[Date Prev][Date Next] [Thread Prev][Thread Next] [Date Index] [Thread Index]

Bug#440420: [PROPOSAL] Manual page encoding

Colin Watson wrote:
Package: debian-policy
Severity: wishlist


--- orig/policy.sgml
+++ mod/policy.sgml
@@ -8450,6 +8450,39 @@
 	      be present in the future.
+	<p>
+	  Manual pages that are installed under
+	  <file>/usr/share/man/</file><var>ll</var>, where <var>ll</var>
+	  is an ISO-639 language code, must be encoded with the usual
+	  legacy (non-UTF-8) character set for that language, as shown
+	  by:
+	  <example compact="compact">
+egrep -v '\.|@|UTF-8' /usr/share/i18n/SUPPORTED
+	  </example>
+	  <footnote>
+	    This is necessary because many packages have historically
+	    included manual pages encoded thus, and changing the
+	    encoding of the whole hierarchy would involve a difficult
+	    transitional period.
+	  </footnote>
+	  Manual pages that are installed under
+	  <file>/usr/share/man/</file><var>locale</var>, where
+	  <var>locale</var> is a full locale name listed in
+	  <file>/usr/share/i18n/SUPPORTED</file>, must be encoded with
+	  the character set implied by that locale.
+	</p>

I don't like the proposal ;-)
It is not very POSIXly and to application specific.

The POSIX way to specify locale is:
language[_territory][.codeset] or
[language[_territory][.codeset][@modifier]] for some LC_ variables)

It is confusing the "legacy (non-UTF-8) character".
Every locale has a charset. So the man page should be
encoded according the right locale (in the manual PATH).

I've some problem with
Who generate this file?
IIRC our glibc has more locales.
I don't find "en", "de".

With the above point, I think that "en" (as example) has
a charset (from glibc), so man page should be set with
such charset.
Every other charset in a man page is a bug

+	<p>
+	  At present, it is not generally possible to install a manual
+	  page encoded in UTF-8 such that it will be used in all locales
+	  for that language (for example, a page installed under
+	  <file>/usr/share/man/fr_FR.UTF-8</file> will not be used in
+	  the <tt>fr_BE.UTF-8</tt> locale).
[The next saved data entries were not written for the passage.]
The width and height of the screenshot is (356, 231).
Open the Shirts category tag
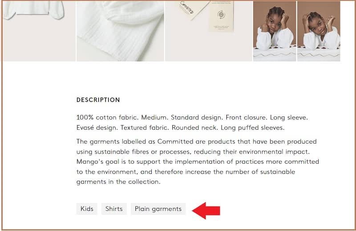click(x=114, y=209)
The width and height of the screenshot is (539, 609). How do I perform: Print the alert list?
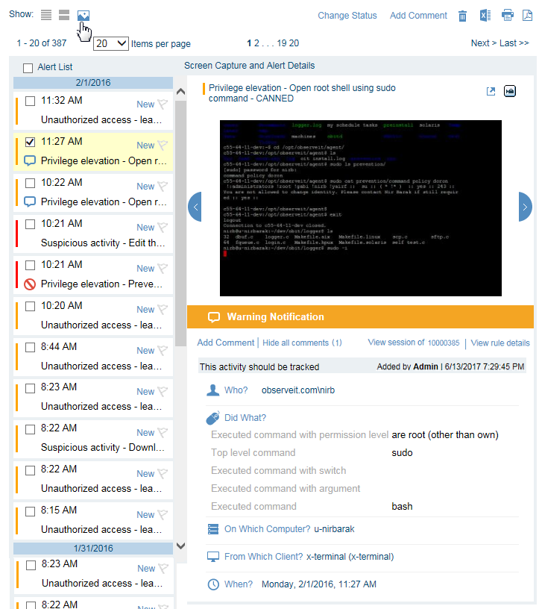click(508, 16)
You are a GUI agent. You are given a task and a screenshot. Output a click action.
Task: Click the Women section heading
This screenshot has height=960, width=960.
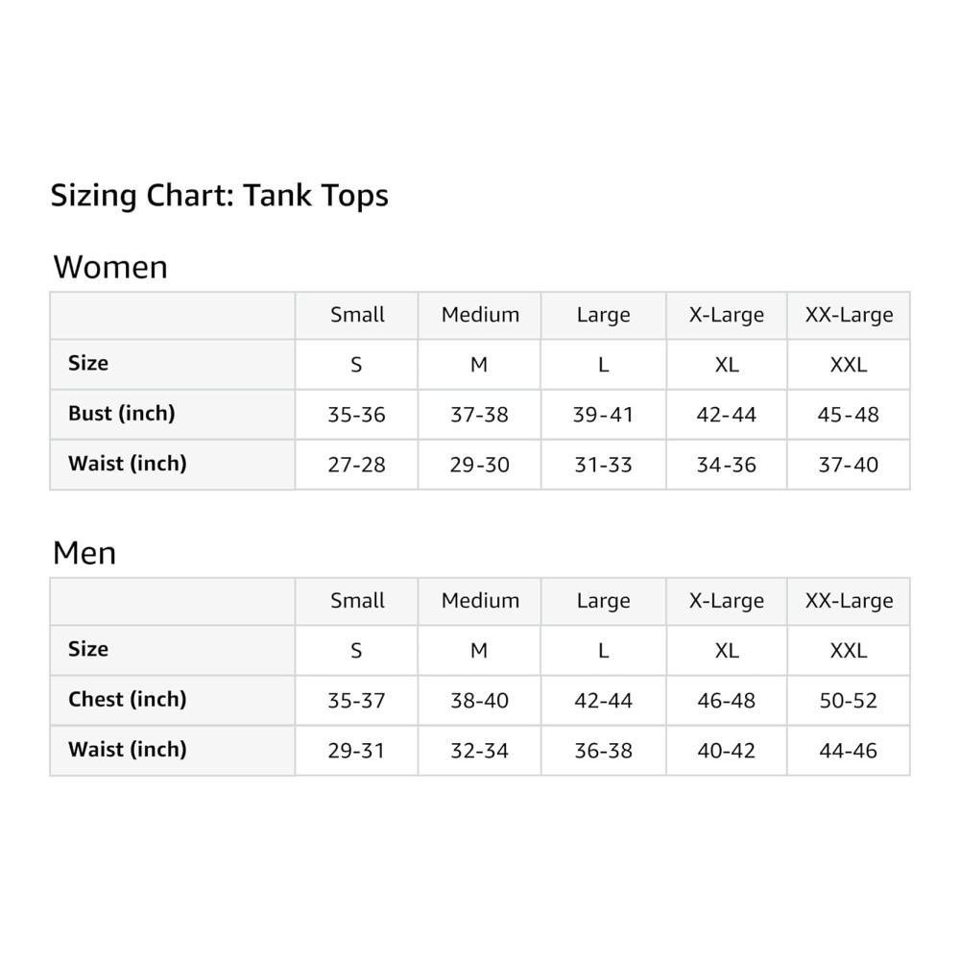[x=110, y=267]
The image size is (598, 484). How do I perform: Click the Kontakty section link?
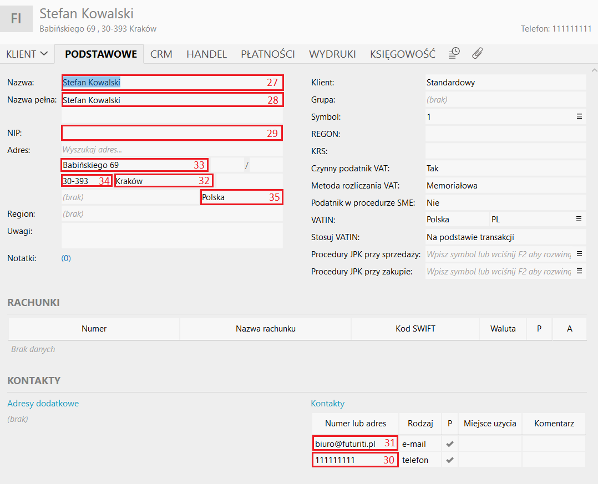(327, 404)
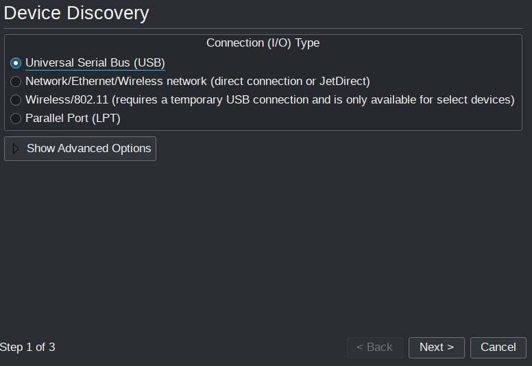Click the triangle arrow beside Show Advanced Options
532x366 pixels.
point(16,149)
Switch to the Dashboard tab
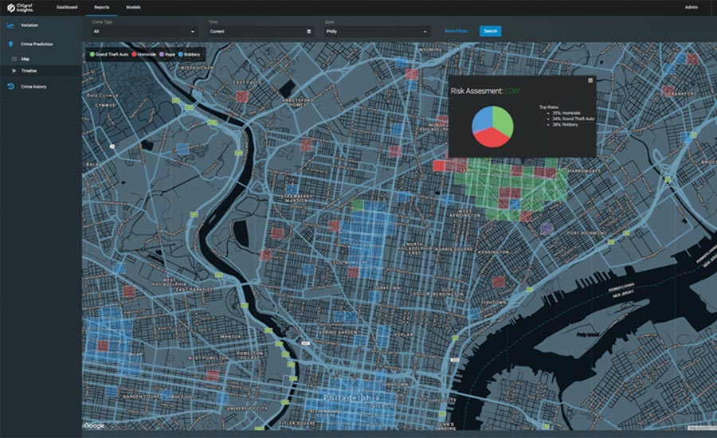 [67, 7]
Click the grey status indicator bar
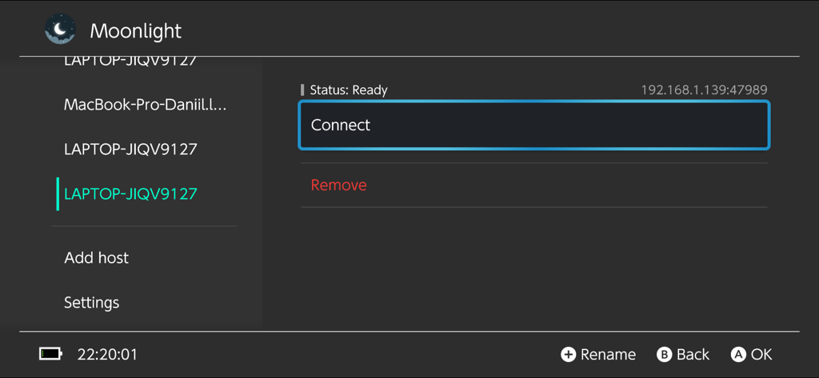The image size is (819, 378). coord(302,90)
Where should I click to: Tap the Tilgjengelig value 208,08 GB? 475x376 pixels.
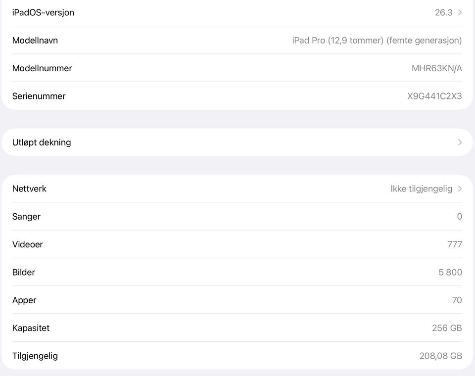440,356
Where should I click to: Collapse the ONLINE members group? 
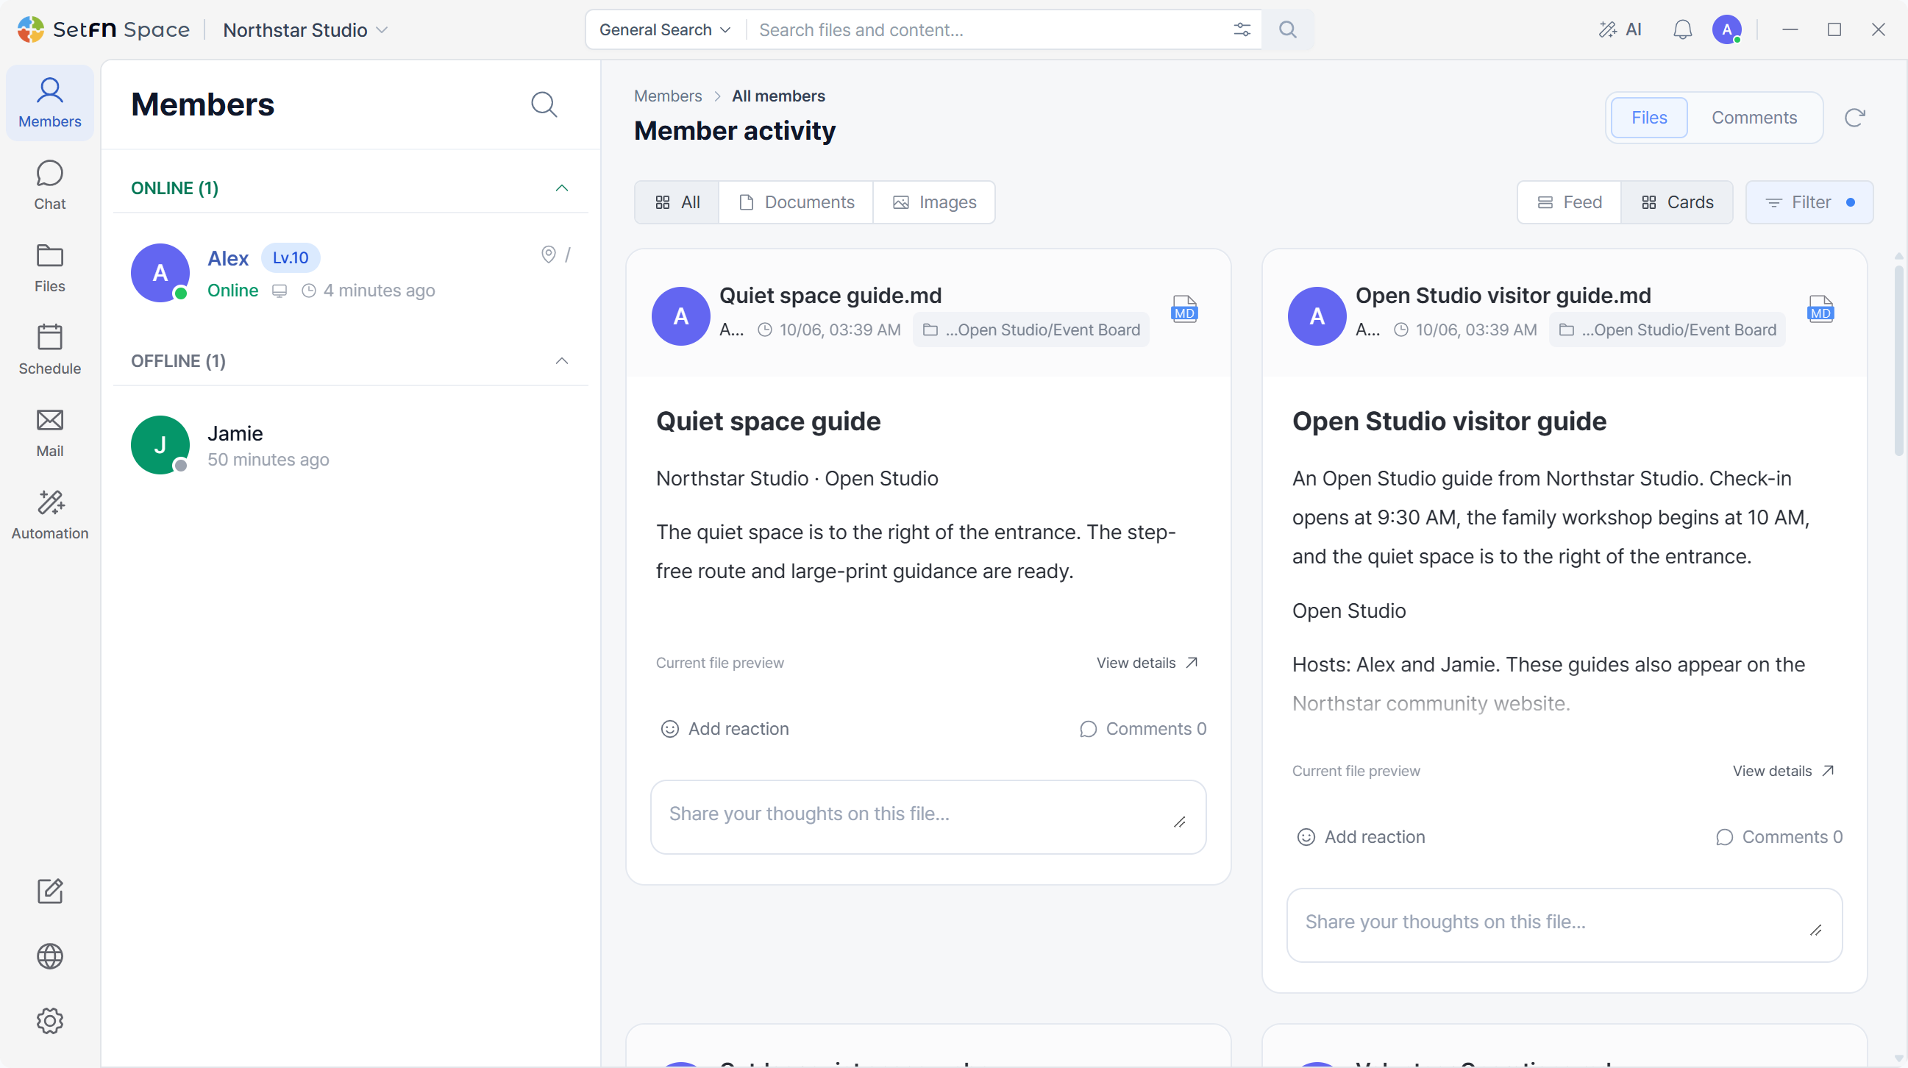[561, 188]
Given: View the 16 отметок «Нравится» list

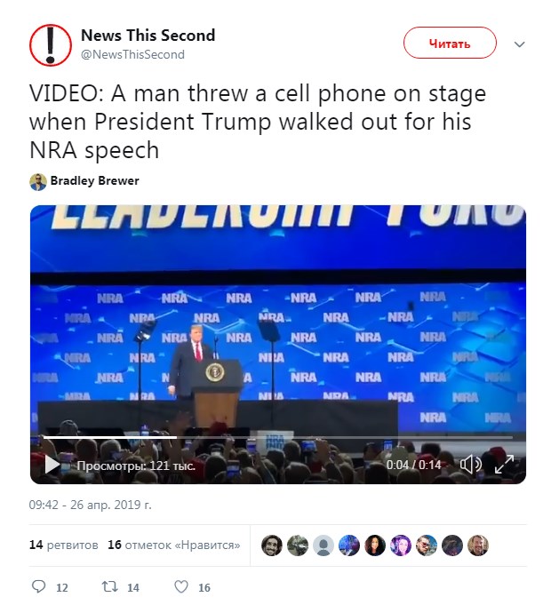Looking at the screenshot, I should (x=173, y=545).
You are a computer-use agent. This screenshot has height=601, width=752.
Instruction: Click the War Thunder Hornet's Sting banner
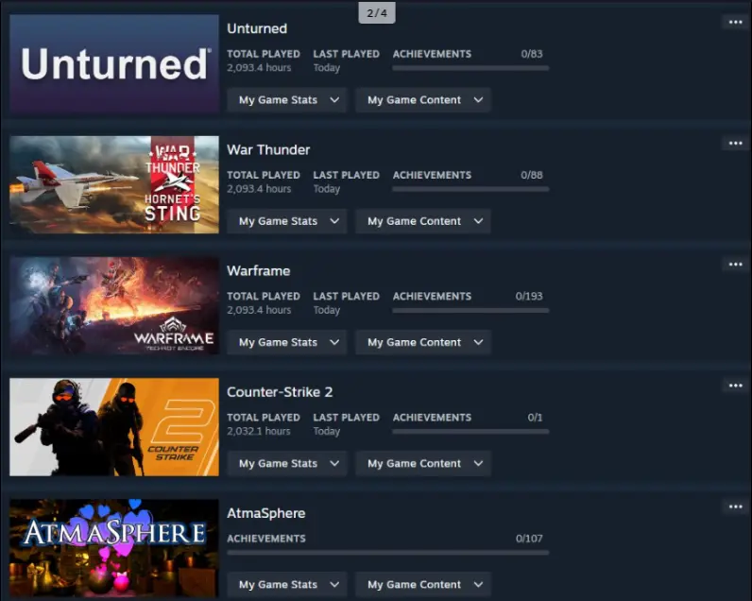(x=114, y=184)
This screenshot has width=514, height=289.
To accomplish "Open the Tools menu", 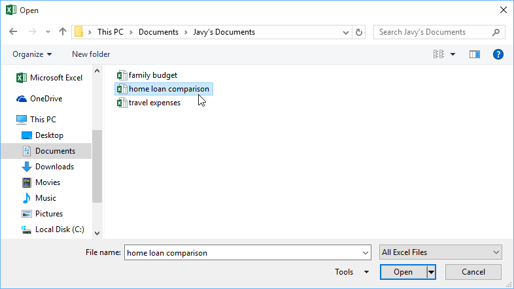I will [351, 272].
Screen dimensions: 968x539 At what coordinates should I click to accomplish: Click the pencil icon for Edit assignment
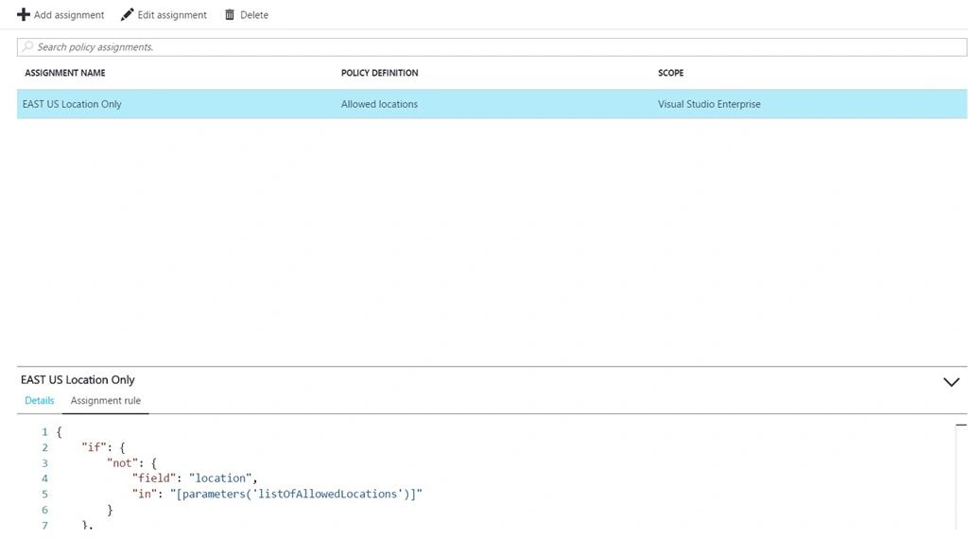click(128, 14)
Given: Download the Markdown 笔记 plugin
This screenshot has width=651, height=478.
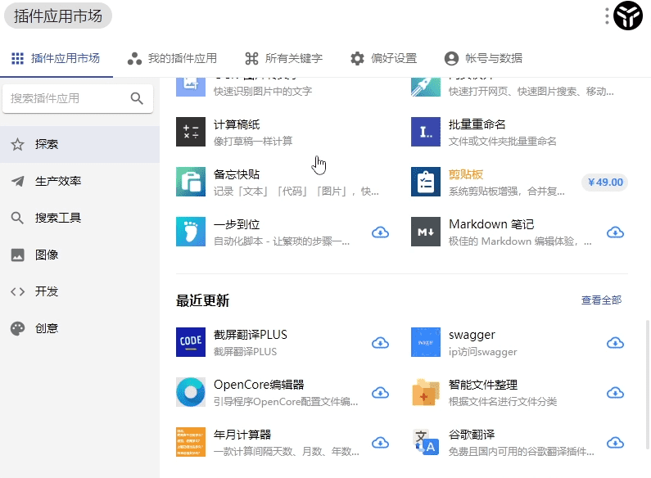Looking at the screenshot, I should point(615,232).
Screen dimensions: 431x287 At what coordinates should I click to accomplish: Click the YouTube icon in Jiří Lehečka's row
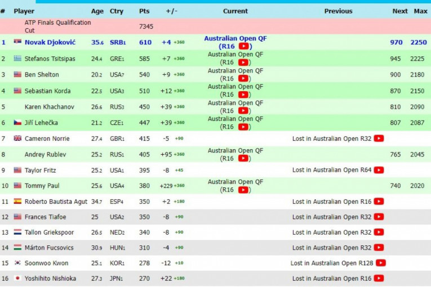[x=244, y=127]
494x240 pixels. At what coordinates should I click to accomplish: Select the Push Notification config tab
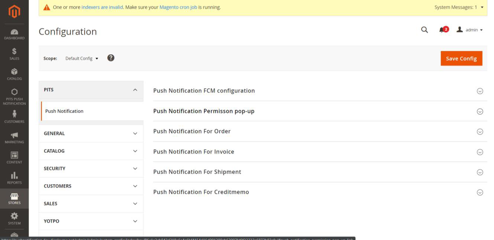64,111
It is therefore not yet
+	  recommended to install pages encoded in UTF-8, but rather to
+	  continue using the legacy encoding.<footnote>This is expected
+	  to change as of man-db 2.5.0.</footnote>
+	</p>

If I understand correctly, this is only a transitional comment, so
I think we should forget about this, and update the policy when
the man-db/man is corrected.

It will perhaps be helpful if I describe my transition plan for getting
manual pages into UTF-8. Contrary to what occasionally seems to be
popular belief, a newer version of groff is not necessary here (which is
just as well as repeated attempts to merge in the CJK patch have been
exceedingly painful, though I still hold out hope to get it done
eventually). man-db is capable of shoving in iconv pipes as necessary.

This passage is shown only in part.